What is asked:
Display every line in the listing below that contains the string "width".

Input material:

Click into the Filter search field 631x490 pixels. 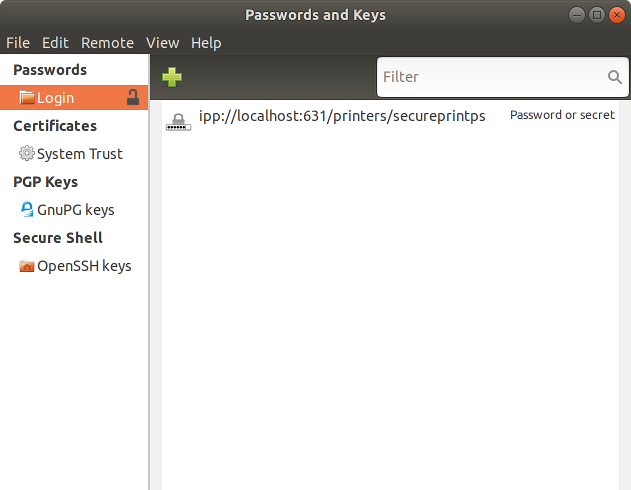click(490, 77)
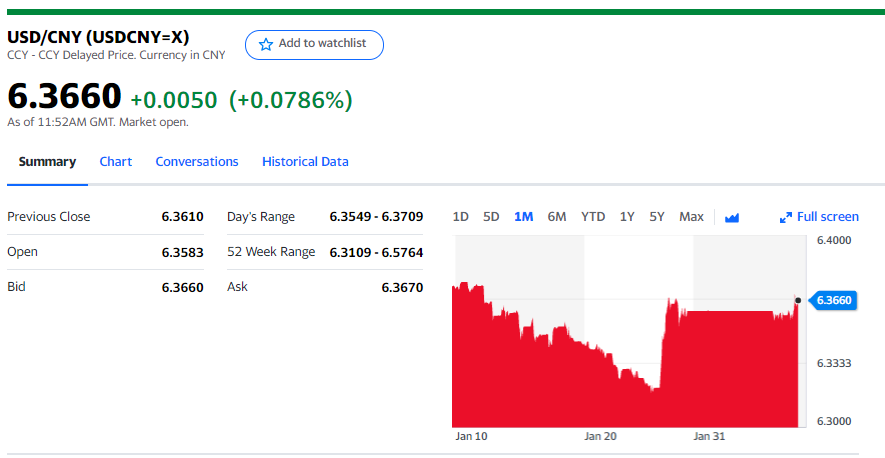Click the Add to watchlist button

tap(313, 44)
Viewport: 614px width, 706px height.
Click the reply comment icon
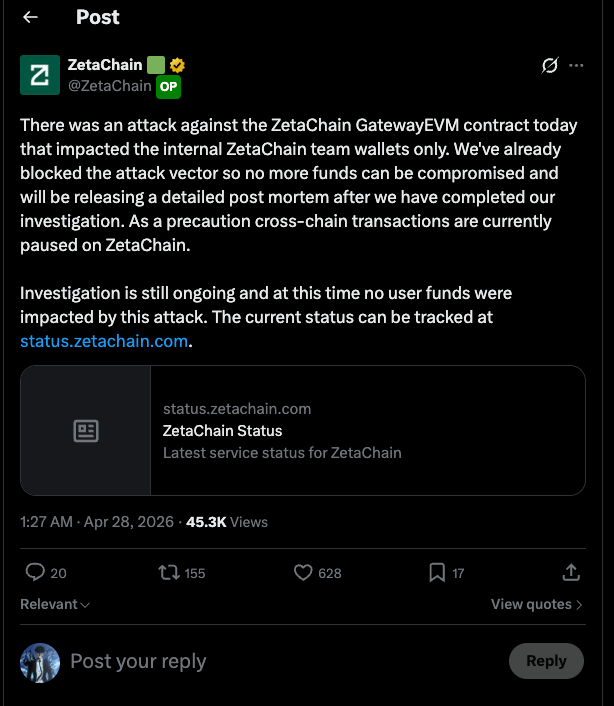[x=35, y=572]
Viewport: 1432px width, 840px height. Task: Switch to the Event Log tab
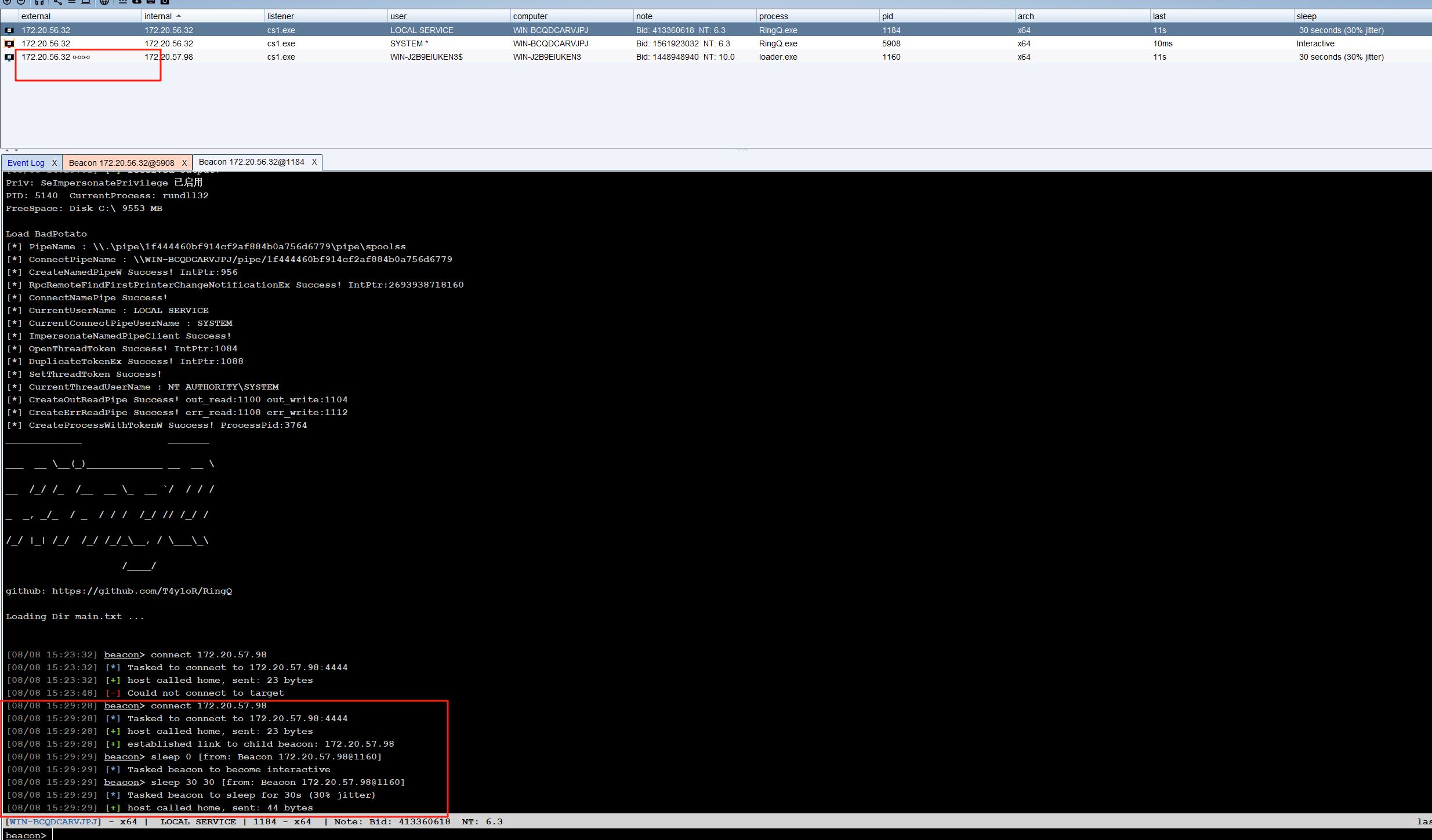26,163
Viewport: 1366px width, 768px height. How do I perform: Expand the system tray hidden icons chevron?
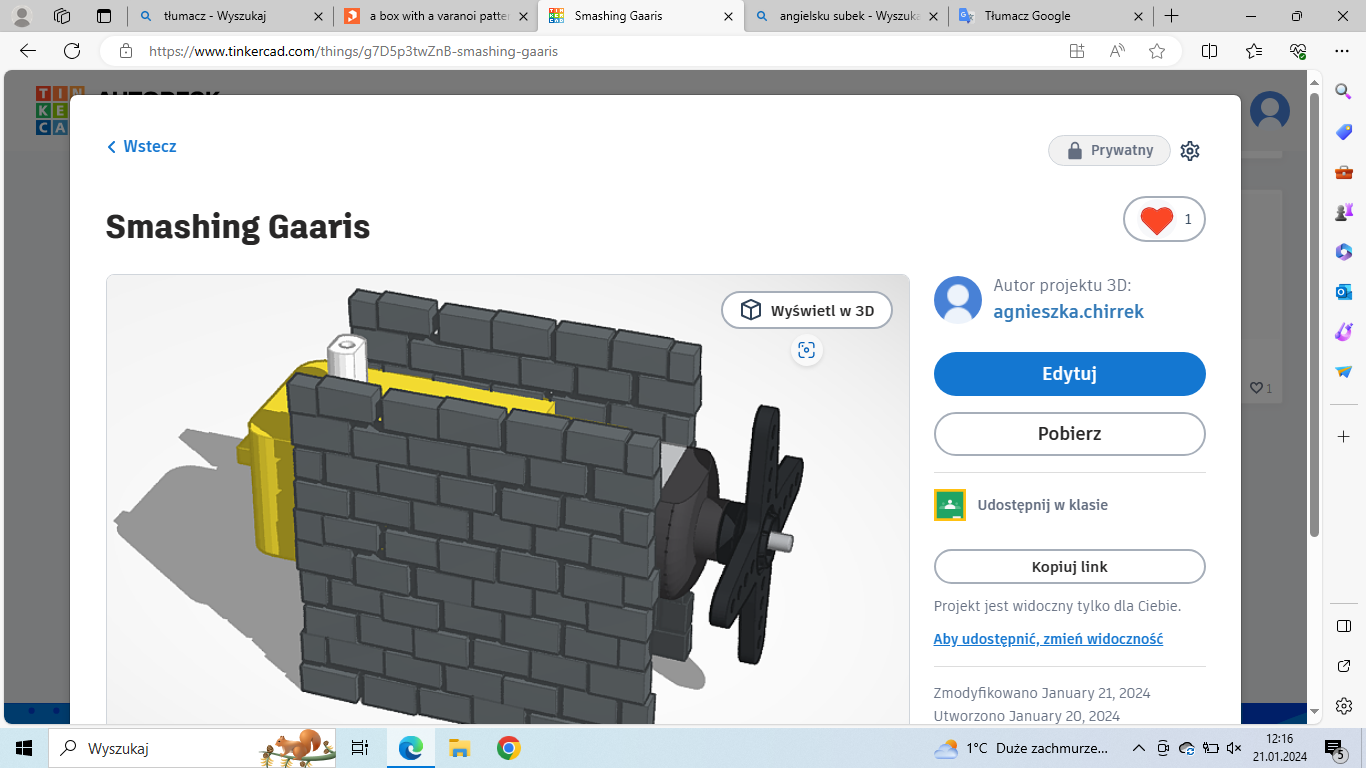1138,748
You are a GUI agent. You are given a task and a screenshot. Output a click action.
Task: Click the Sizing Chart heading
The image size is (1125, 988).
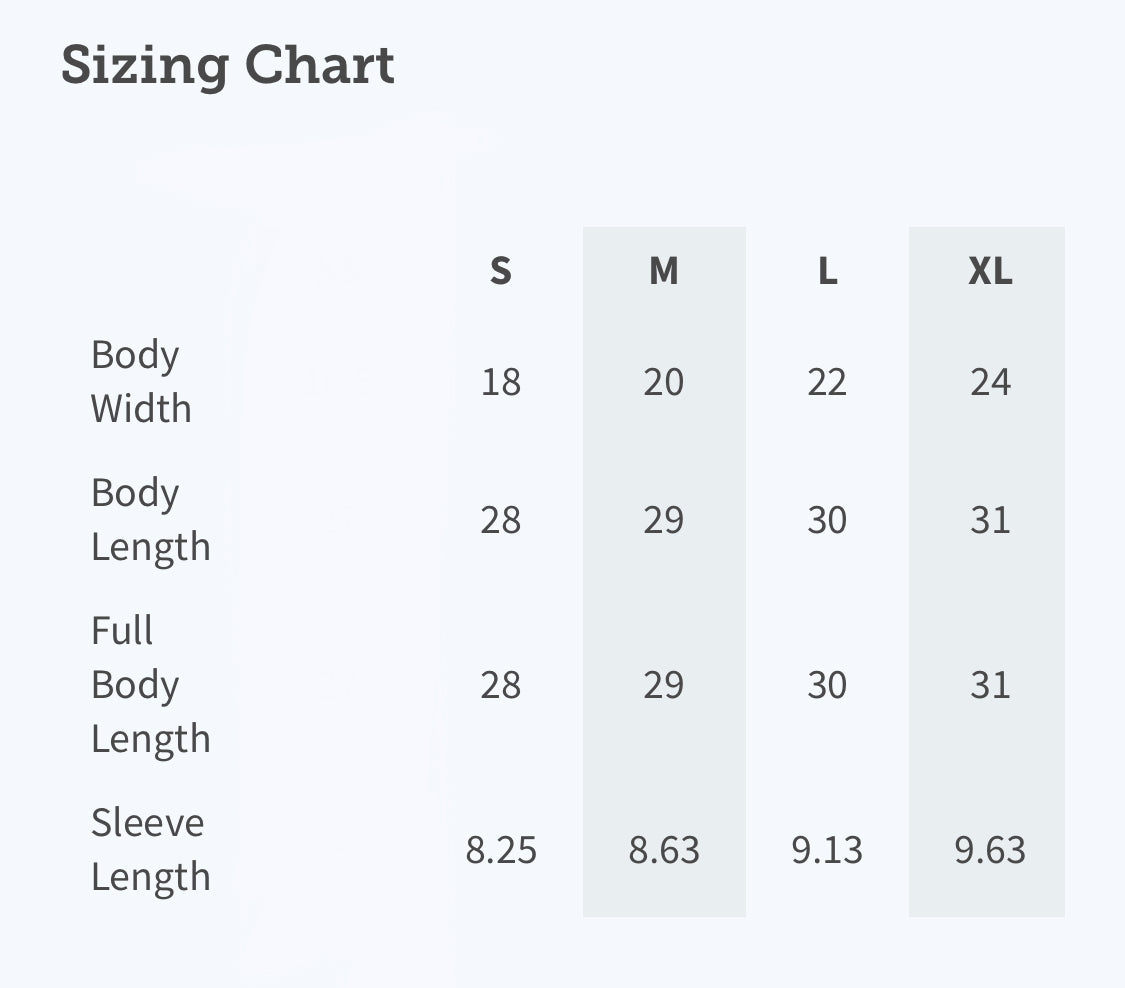click(228, 66)
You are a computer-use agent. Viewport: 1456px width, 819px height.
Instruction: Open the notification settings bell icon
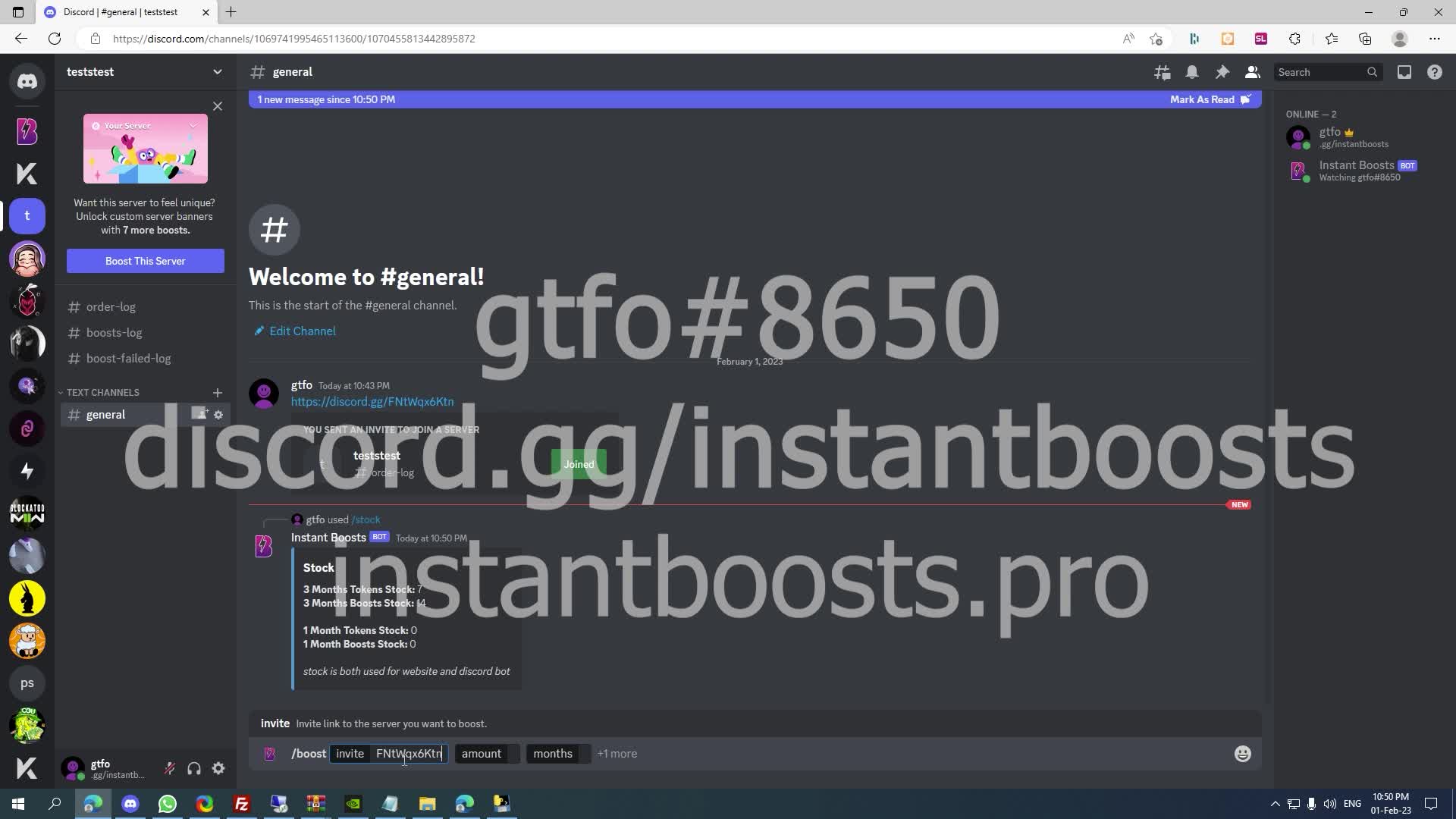(1192, 71)
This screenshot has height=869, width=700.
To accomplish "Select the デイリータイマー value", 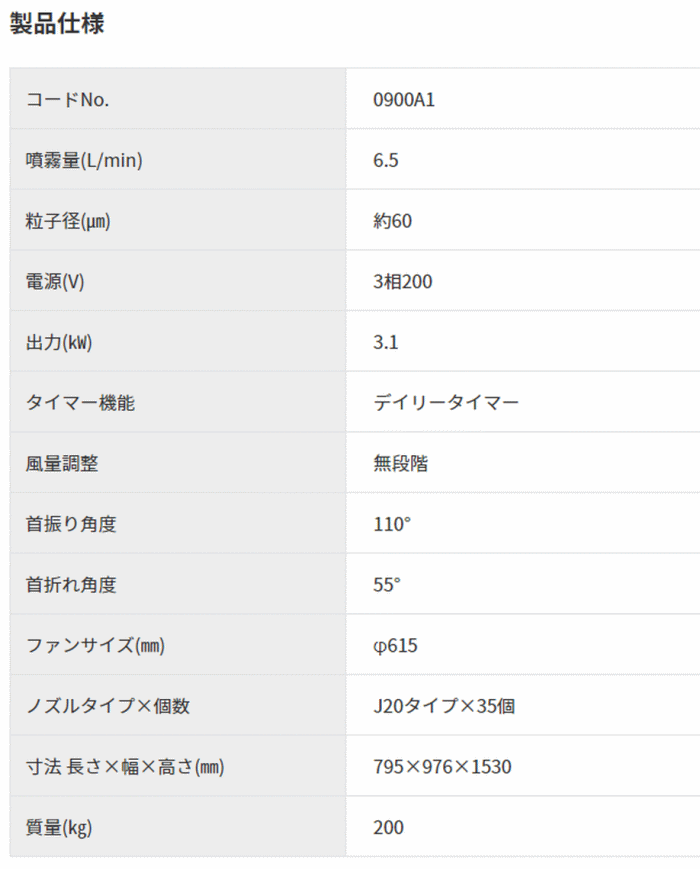I will (x=445, y=403).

Output:
Viewport: 614px width, 706px height.
Viewport: 1432px width, 840px height. Task: Switch to the Event Log tab
Viewport: 1366px width, 768px height. How do I perform: Expand the system tray hidden icons chevron?
You are a computer-use agent. Viewport: 1456px width, 819px height.
This screenshot has height=869, width=700.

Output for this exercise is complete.